# EXERCISE
The exercise calls for the lines from the one containing "You are a GUI" to the end of the data below to be output exactly, pictures excluded.

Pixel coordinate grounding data
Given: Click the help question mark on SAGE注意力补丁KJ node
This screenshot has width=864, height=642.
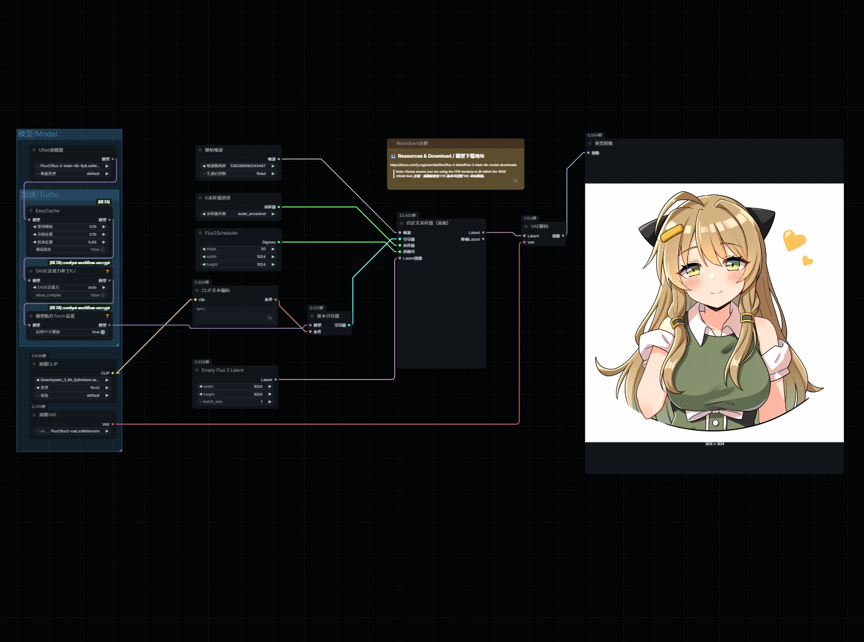Looking at the screenshot, I should pyautogui.click(x=108, y=271).
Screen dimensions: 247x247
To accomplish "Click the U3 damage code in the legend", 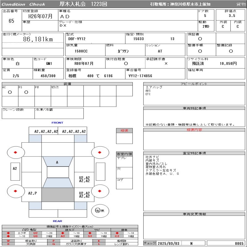I will pyautogui.click(x=36, y=236).
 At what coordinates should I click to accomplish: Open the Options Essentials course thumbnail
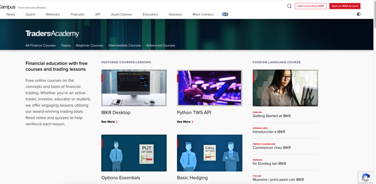[x=134, y=153]
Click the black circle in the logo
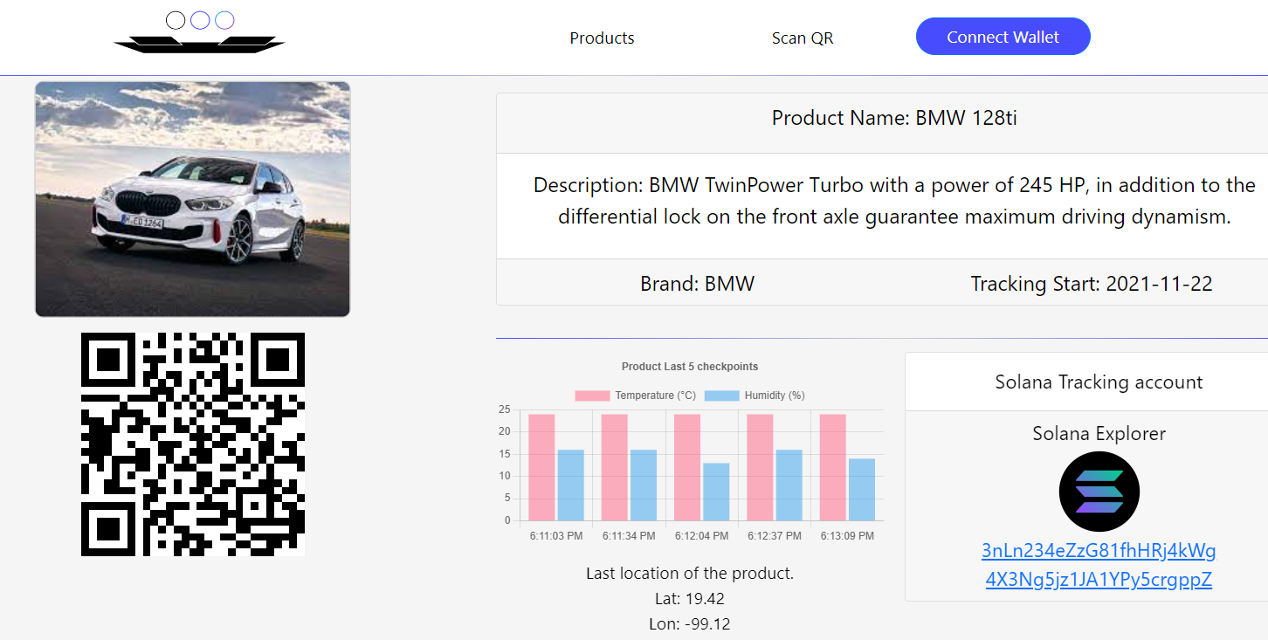Image resolution: width=1268 pixels, height=640 pixels. tap(176, 20)
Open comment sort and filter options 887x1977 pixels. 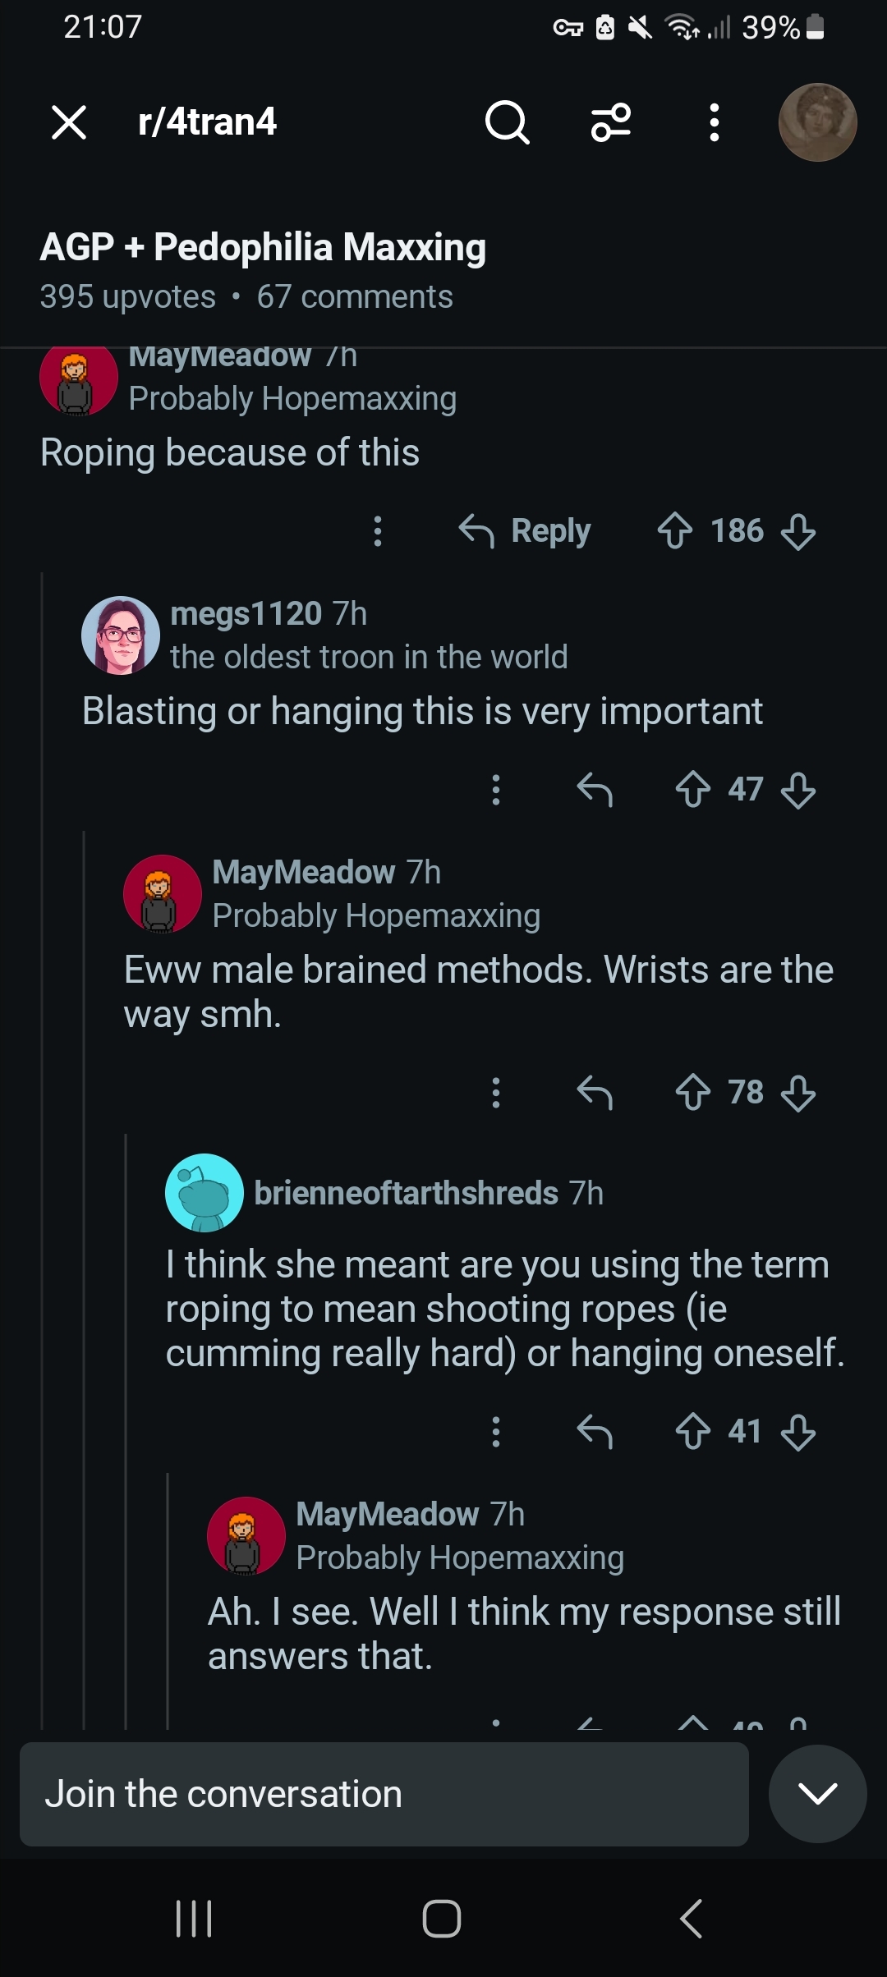(x=611, y=123)
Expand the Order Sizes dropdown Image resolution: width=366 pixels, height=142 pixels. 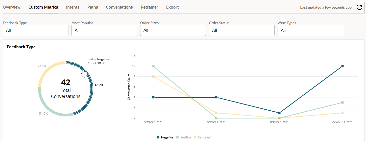pos(173,30)
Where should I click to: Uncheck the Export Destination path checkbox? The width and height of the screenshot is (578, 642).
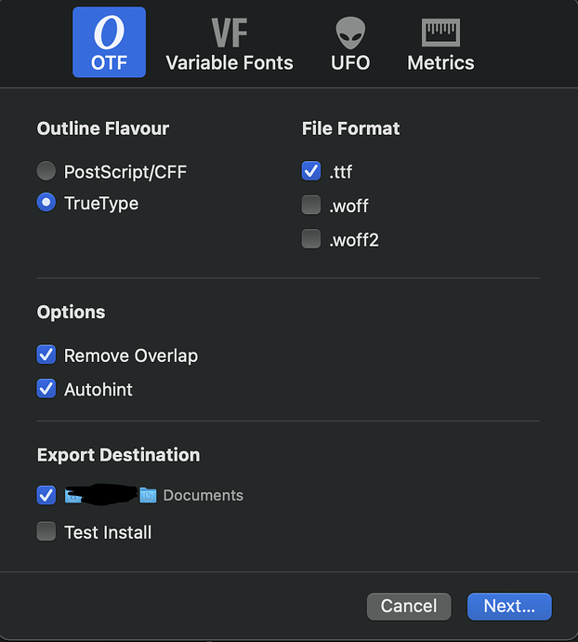click(46, 495)
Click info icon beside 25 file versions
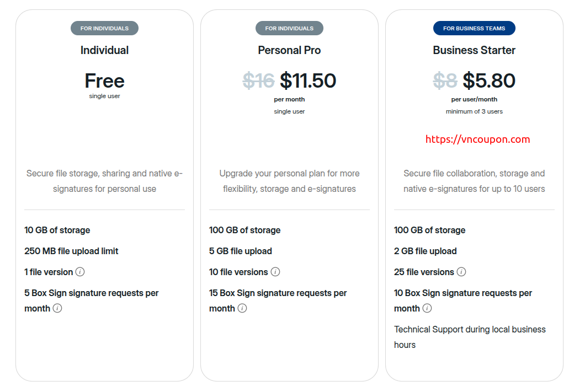Viewport: 574px width, 392px height. pos(461,272)
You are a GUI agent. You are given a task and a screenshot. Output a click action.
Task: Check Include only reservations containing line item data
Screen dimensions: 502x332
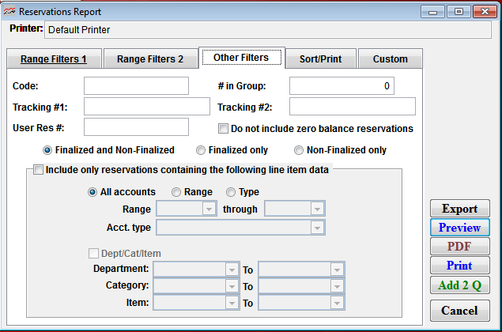pos(38,169)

# RESULT BELOW
You are a GUI agent. You are given a task and a screenshot. Output a click action.
Task: Check Include only reservations containing line item data
Screen dimensions: 502x332
pos(38,169)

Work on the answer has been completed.